It's been awhile since I've taken the opportunity to dust off my laptop and entertain the masses with my pathetic attempt at entertaining prose. LOL Thought I'd take a few minutes to reflect upon the good old days. Now, according to my teenage son, I'm so ancient that the "good ol' days" must surely involve large reptillian creatures roaming a newly formed earth, and such profound advancements in modern technology as "fire", and "the wheel". But, I can assure you as I jettison through my thirty-seventh year on Earth, that the most archaic inventions that I can recall in the hazy corners of my memory are "Atari" and "Cabbage Patch Kids".
I spent countless hours yesterday afternoon, trying to convince my son that somewhere between my nerdy years of high school and the mundane and practical years of today, there lurked an adventurous, popular, and. . .(dare I say it?), COOL, me. I was freakin' awesome! Totally beast! (Okay, okay....maybe not THAT great... but, at least I didn't wear my slippers to the mailbox!)
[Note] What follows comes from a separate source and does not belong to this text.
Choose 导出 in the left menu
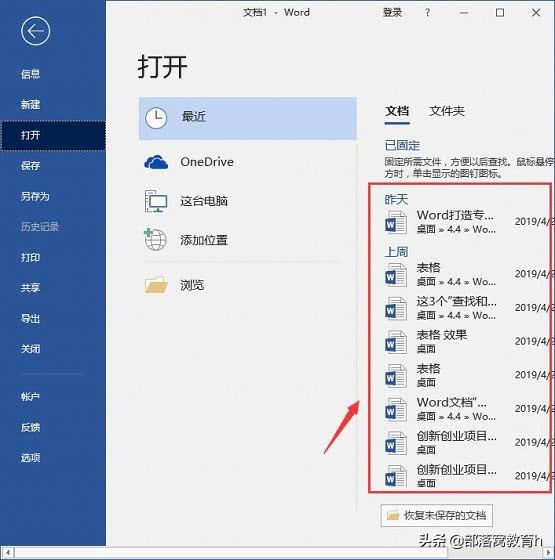 30,318
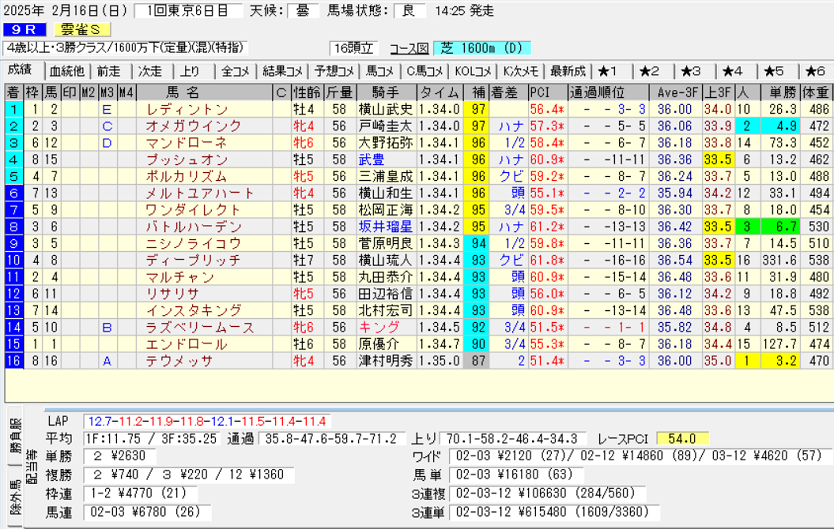Select the ★4 star tab

coord(732,71)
I used to stay out all night... now, I'm in bed by ten. I used to sing old Zeppelin tunes with the band... now I sing about good manners and the importance of friendship with Barney. I used to eat cold pizza and drink warm beer for breakfast... now, it's something tasteless and whole grain with a side of YUCK.
I've metamorphasized from my former self. The parts that were once smooth are now wrinkled. The parts that were firm are now saggy. I've transformed into this strange being that I hardly recognize from decades past. But, somewhere along the way, I've learned things...gained a wisdom that was once clouded in the midst of too much hairspray... lying dormant deep within myself until I was mature enough to truly understand. I try to tell my kids about the secrets I have learned; try to open their eyes to the realities of life before they have to experience the pain and disappointment of taking the wrong paths. But, they are young, and they know everything.... just as we all think we do at that age.
Somewhere between the after-school snack and an hour of "GuitarHero", I tried to enlighten my son with these words of wisdom:
1. You create your own happiness.... don't look to others to provide it for you.
2. Be yourself. If people don't like you for who you are, then they are the ones losing out.
3. Empathize with others.
4. Always do your best.
5. Listen to your conscience.
The list went on for several minutes, my son feigning attentiveness as he strummed on the plastic-video-game-controller-GuitarHero-thingie. I addressed every issue that I remembered ignoring when my mother spoke to me... many, many years ago.
It was then that I learned one of life's hardest lessons. You can't protect your kids from everything painful in life. It is the pain and disappointments in life, and the way you choose to deal with them that make you an adult. It is dealing with and learning from your mistakes that forms your character. It's something you can't teach. There are no lectures that will soften the blows in life. There's no way to cure every boo-boo with a band-aid and a kiss. You have to let go... even if it's just a little at a time. It's hard.
So, maybe there are countelss differences between my son and I. But, passing through my life...remembering my youth... I can see the similarities. So, yeah....it's been a long time since I rock and rolled. But, I haven't forgot the lyrics yet!